Excerpt: Begin
C++ Program for Kemeny-Young Preference Aggregation

William H. Press

University of Texas at Austin

August 6, 2012

This note, along with linked code and executable files, provides an efficient implementation for calculating the Kemeny-Young ordering of a set of "candidates" who have been partially ranked by a set of "voters". Not all voters need rank all candidates.

Contents

What is Kemeny-Young?

Heuristic Algorithm

Program Usage

Small Scale Example

Larger Scale Example

Elections with Many Voters, Few Candidates

Program Source Code and Compiled Binaries

References

What is Kemeny Young?

The Kemeny-Young method^{1-7}
is a way to combine the ordered preference lists of multiple individuals
into a single overall preference order. It can thus be viewed as a voting scheme
that determines not just a single chosen winner, but an entire ordered list. It is
often used in elections whose outcome is the selection of a slate of winners, for
example for *N* vacant positions on a council when there are *M>N* candidates.
After applying Kemeny-Young, the declared winners are its top *N* ranked candidates
out of the full number *M* (whose ranks are all calculated).

Kemeny-Young is a Condorcet method, meaning that its first-ranked candidate would win against all other candidates in individual pairwise contests, whenever there is a candidate with this property. Similarly, Kemeny-Young's second-ranked candidate would win against all other candidates (except the first ranked); and so on.

Mathematically, a Kemeny-Young ordering is defined as one that minimizes the total number of discrepancies among all the voters in their pairwise preferences between all candidates. That is, if the Kemeny-Young ordering ranks candidate X ahead of candidate Y, then any individual voter who ranked Y ahead of X contributes +1 to the total discrepancy. A voter who chose to rank only X, or only Y, or neither, does not contribute to the discrepancy. The discrepancy is summed over all distinct pairs of candidates X and Y.

The Kemeny-Young ordering thus satisfies, loosely speaking, the most
possible voters as regards their stated preferences. Note that it
does not use any information about *how much higher* a voter
ranks X as compared to Y, but only the fact of the relative
ordering. In this regard it is similar to the score in
Kendall's
tau rank correlation coefficient.

More than one ordering can be tied for the smallest number of discrepancies, so the
Kemeny-Young ordering is not necessarily unique. Furthermore, it is known that
the problem of finding even a single minimum discrepancy ordering is
NP hard.^{8,9} So,
in real life, any program for finding the K-Y ordering can be only heuristic.
However fast heuristics, good enough for practical voting applications, do exist.
We implement one such here.

Heuristic Algorithm

It is known that ordering all the candidates by their mean rank (across all voters) provides, in most cases, a good starting guess. Indeed, under some asymptotic assumptions, mean rank is a good approximation to K-Y. So, we always start with this guess.

As an outer loop, we do *Ntry* independent greedy minimizations of the K-Y
score and record the resulting ranks for each candidate. Since each minimization
is partly stochastic (as described below), the results can be different on each
try. We report for each candidate the smallest (best) rank seen, the largest (worst),
the mean rank over the tries, and the standard deviation of ranks seen. When
the number of voters is large it is often the case that only one single ordering is
found repeatedly -- putatively (though not easily provably) the unique K-Y answer.
Excerpt: End
▶ [Apply what you read]
1. In the Kemeny-Young note, what starting guess does the heuristic algorithm always begin with?
2. Continue the note on Kemeny-Young preference aggregation from the end of its last sentence.
Record excerpts: Begin
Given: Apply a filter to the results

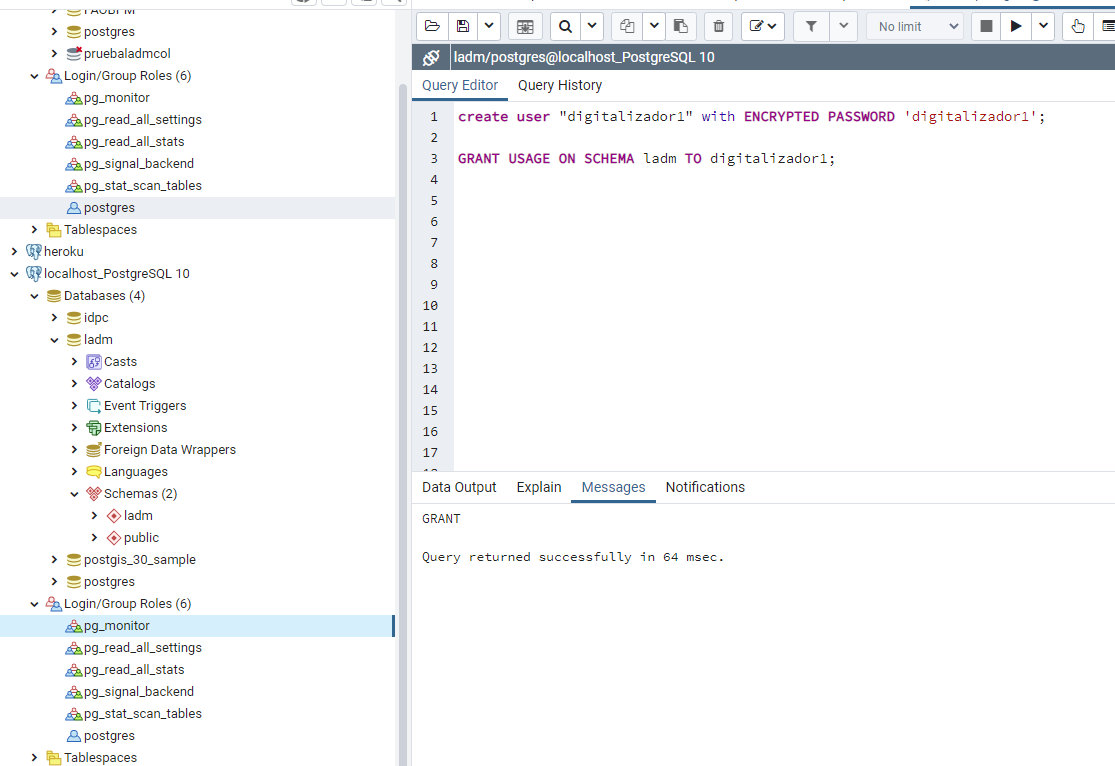Looking at the screenshot, I should (x=810, y=26).
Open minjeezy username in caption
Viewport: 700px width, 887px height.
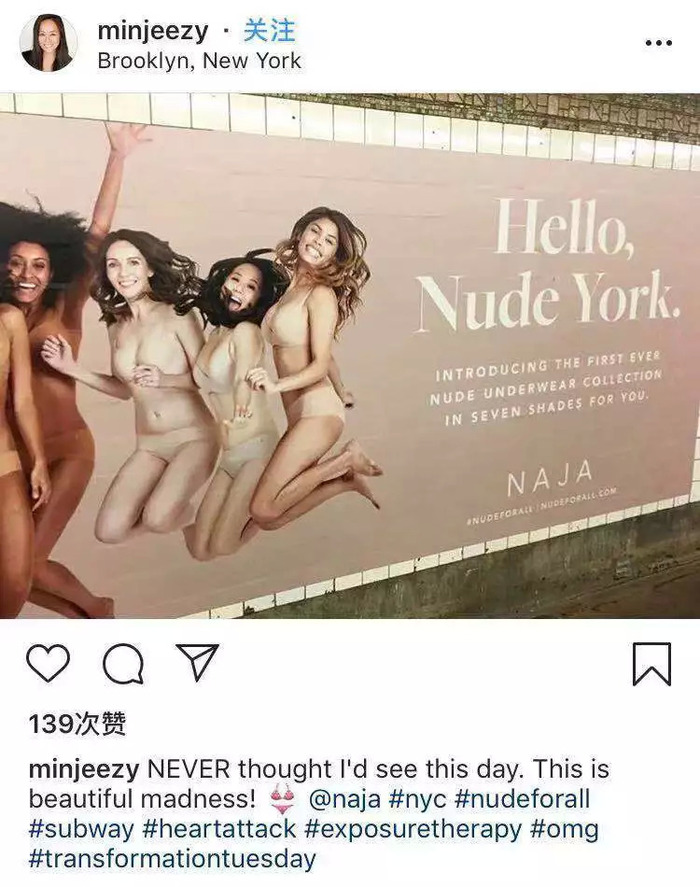point(84,770)
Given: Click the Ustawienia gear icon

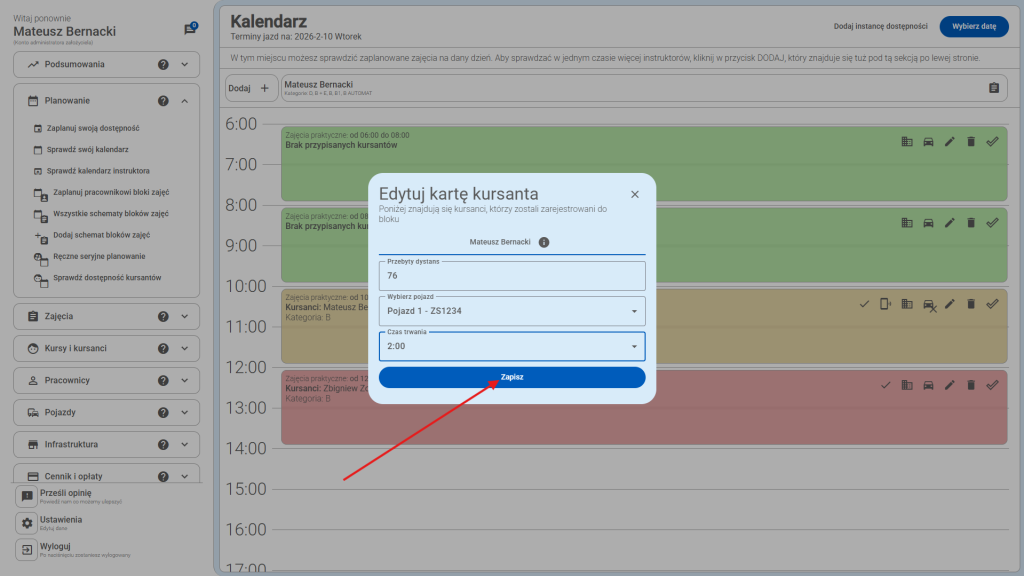Looking at the screenshot, I should [28, 523].
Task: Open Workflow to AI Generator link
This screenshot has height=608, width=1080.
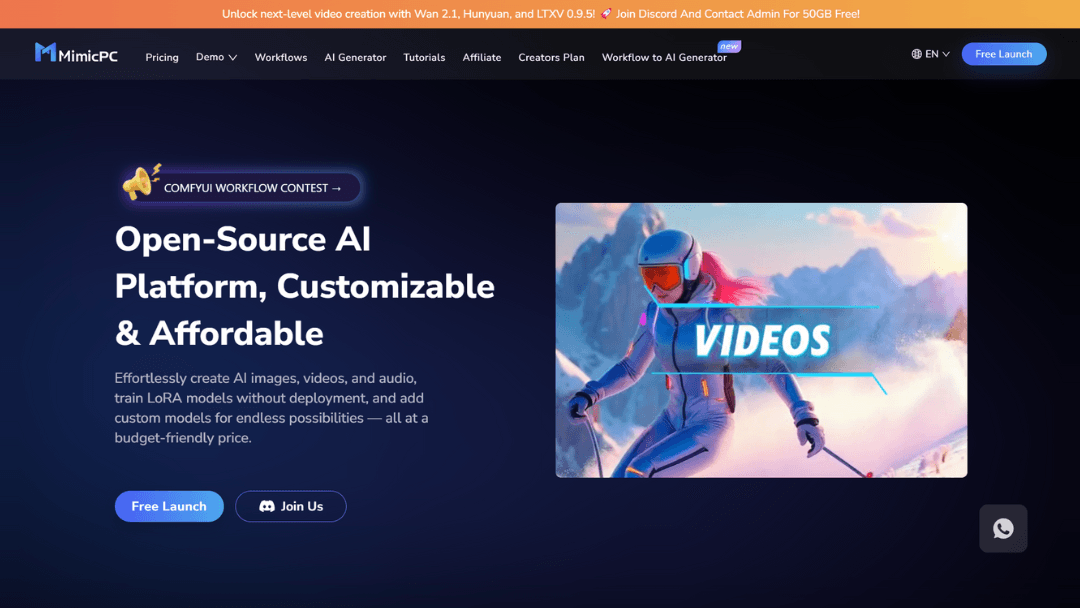Action: 664,57
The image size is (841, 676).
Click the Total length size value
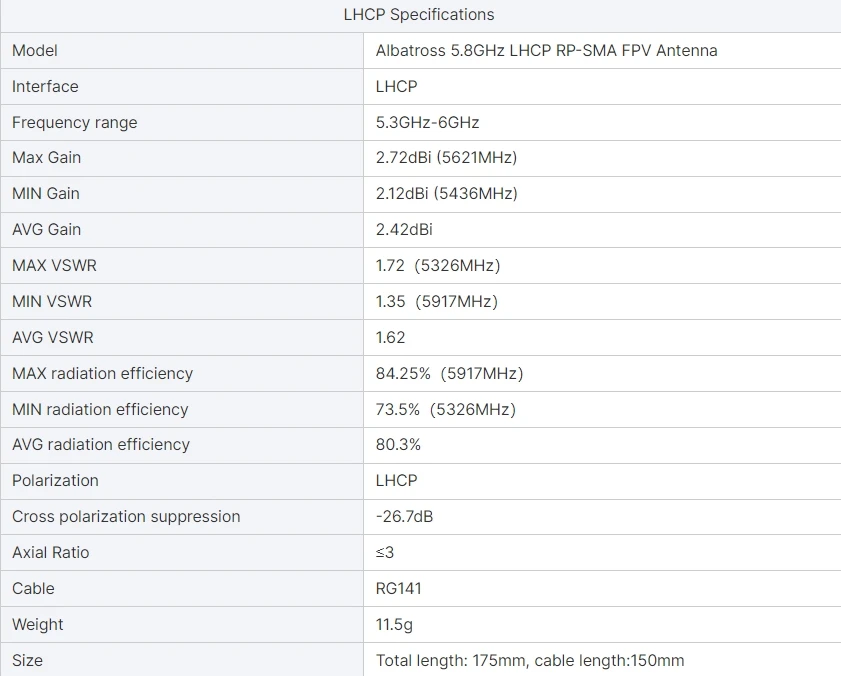530,660
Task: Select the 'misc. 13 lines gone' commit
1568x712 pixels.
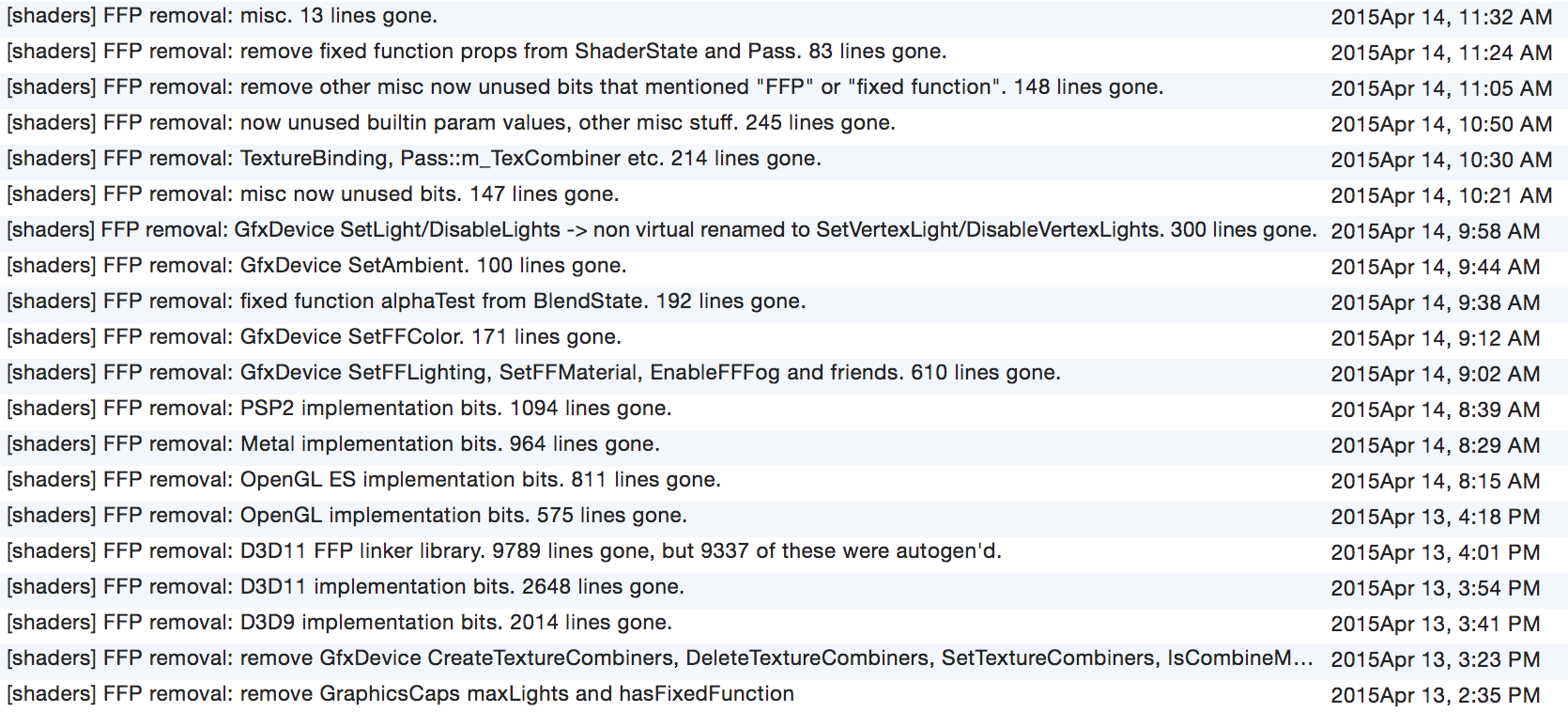Action: tap(784, 17)
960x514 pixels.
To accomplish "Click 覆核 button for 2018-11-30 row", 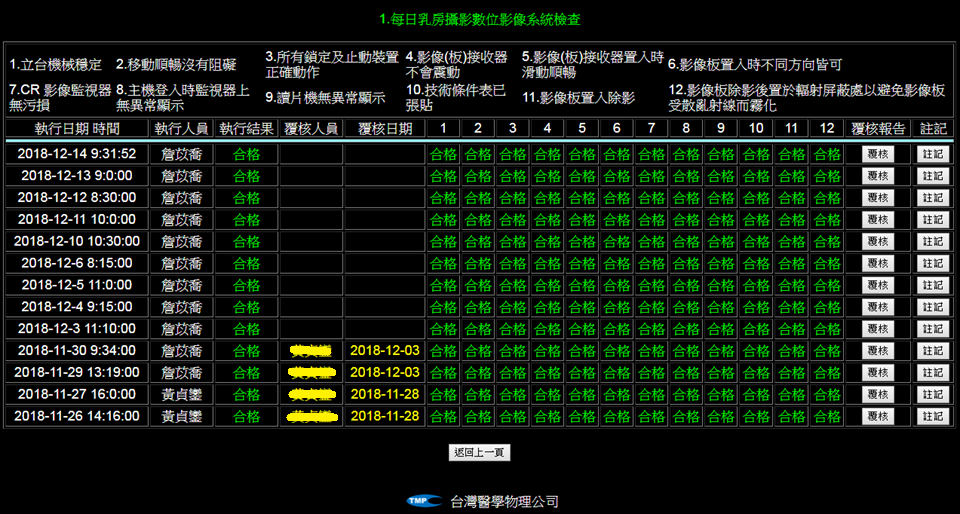I will 877,351.
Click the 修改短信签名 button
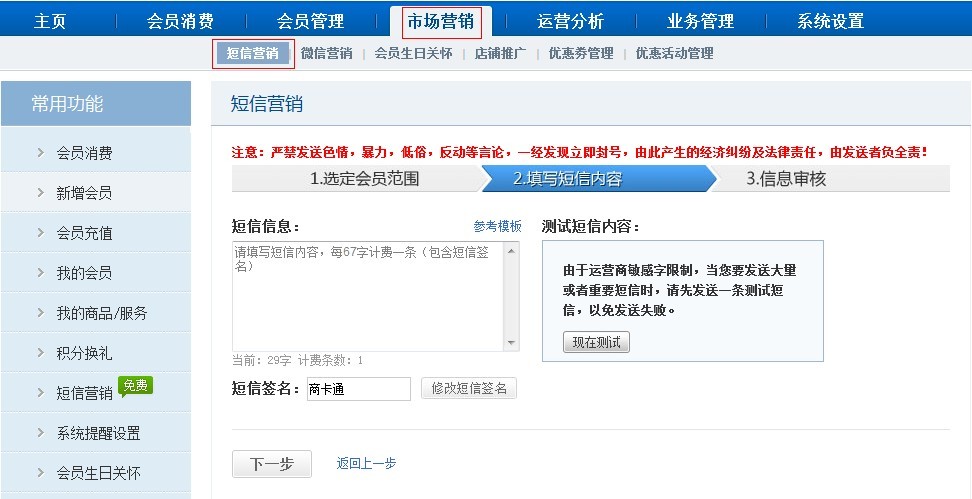 pos(469,389)
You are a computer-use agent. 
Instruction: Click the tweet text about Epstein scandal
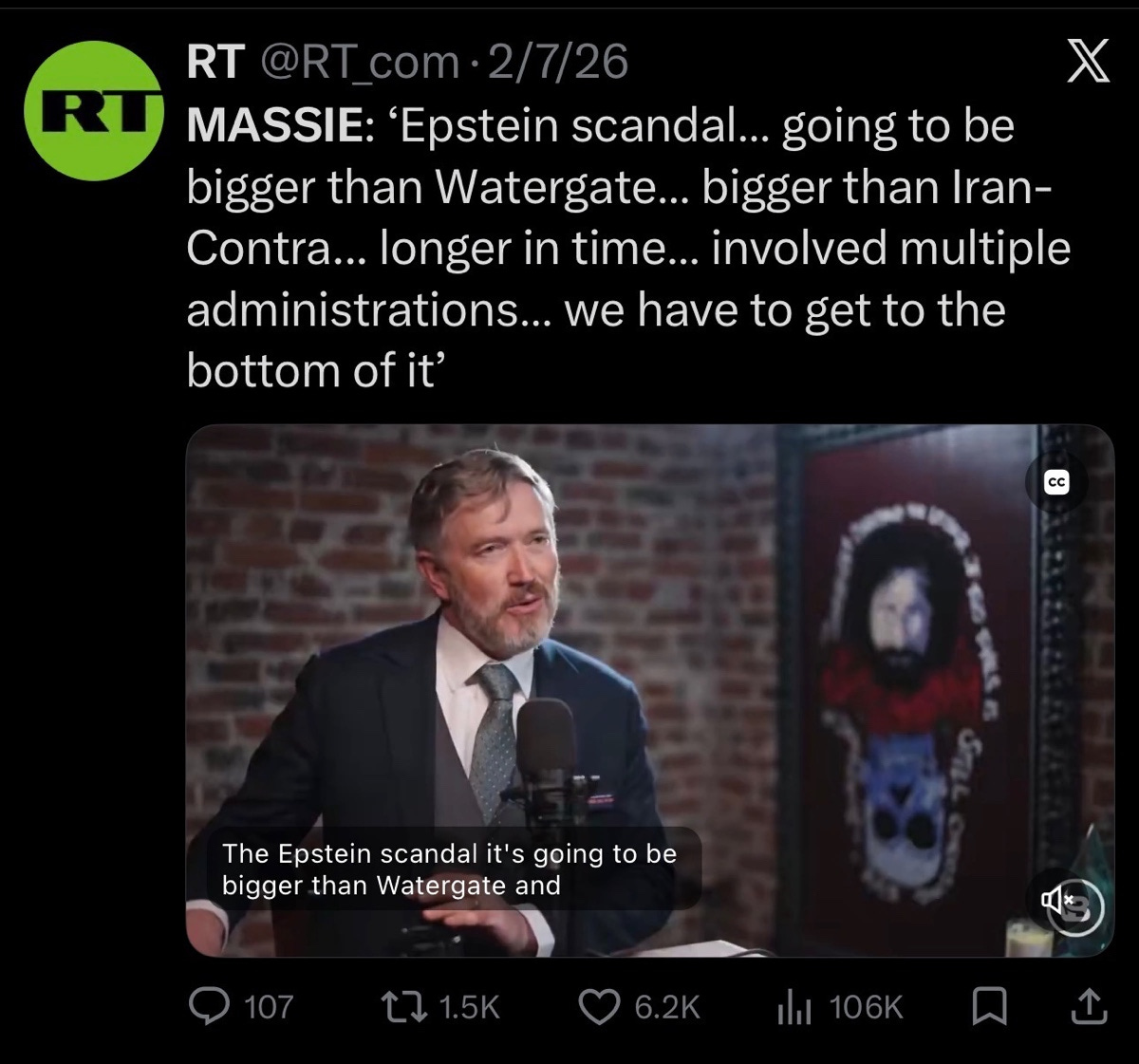pos(628,247)
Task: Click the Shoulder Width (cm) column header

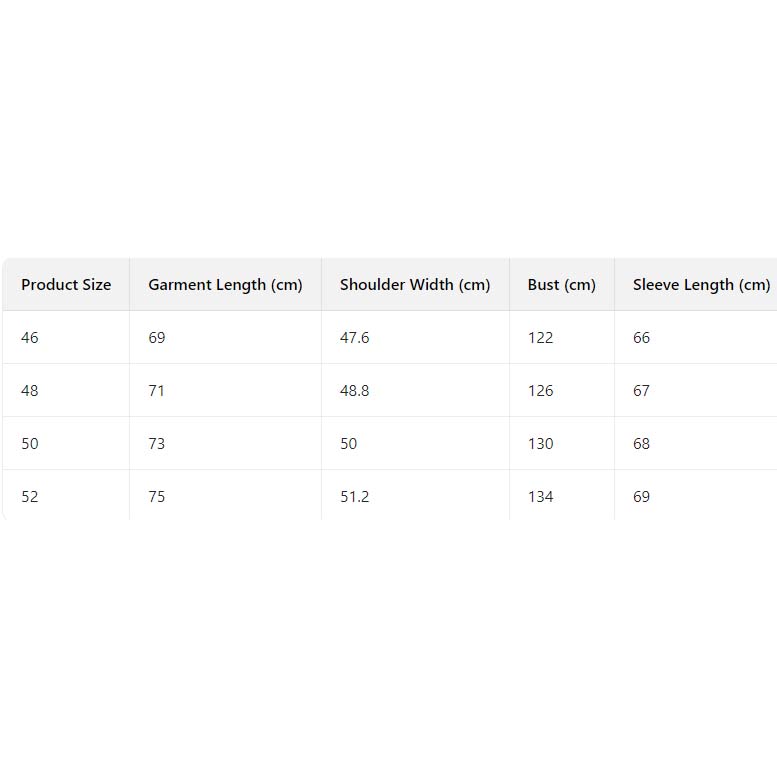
Record excerpts: End
▶ [Responses for each task]
1. It always starts by ordering all the candidates by their mean rank across all voters.

2.
When multiple orderings are found, all tied for best score, it is up to the user
to decide how to use the output. We recommend increasing *Ntry* until
the order of the mean ranks is stable and defining this order as the outcome.
(See example below.)

A single greedy minimization proceeds by indefinitely repeating these
steps: Draw a random permutation of the candidates. Then, in the order of this
permutation, remove and re-insert each candidate in the order position that minimizes the
K-Y score. If there is a tie between such positions, choose one randomly.
After all candidates have been so moved, then, starting at the top of the list
and moving down, consider in turn each window of size *Mperm* candidates. Trying
all permutations of the candidates within the window, choose the permutation
that minimizes the K-Y score. If all the steps indicated fail to decrease the
K-Y score at all, then exit the indefinite greedy minimization loop.

Typical values for *Ntry* are between 4 and 200 (depending on
your computer speed). Bigger is always better. Computation time is of
course linear in *Ntry*. A typical value for *Mperm* is 7.
Computational time increases exponentially as *Mperm* is
increased, so bigger, while better, is not very practical.

Program Usage

As supplied, the program takes one command-line argument, an integer value *Ntry*.
The program reads the input data from standard input and expects one line per voter.
That line is a series of strings separated by space or tab, the first of which is an
identifier for the voter. The voter identifiers are not used by the program, but are
only to facilitate human preparation of the input file; they may be randomly
assigned, or be all identical. Each input line is taken to be a different voter,
regardless of its voter identifier string.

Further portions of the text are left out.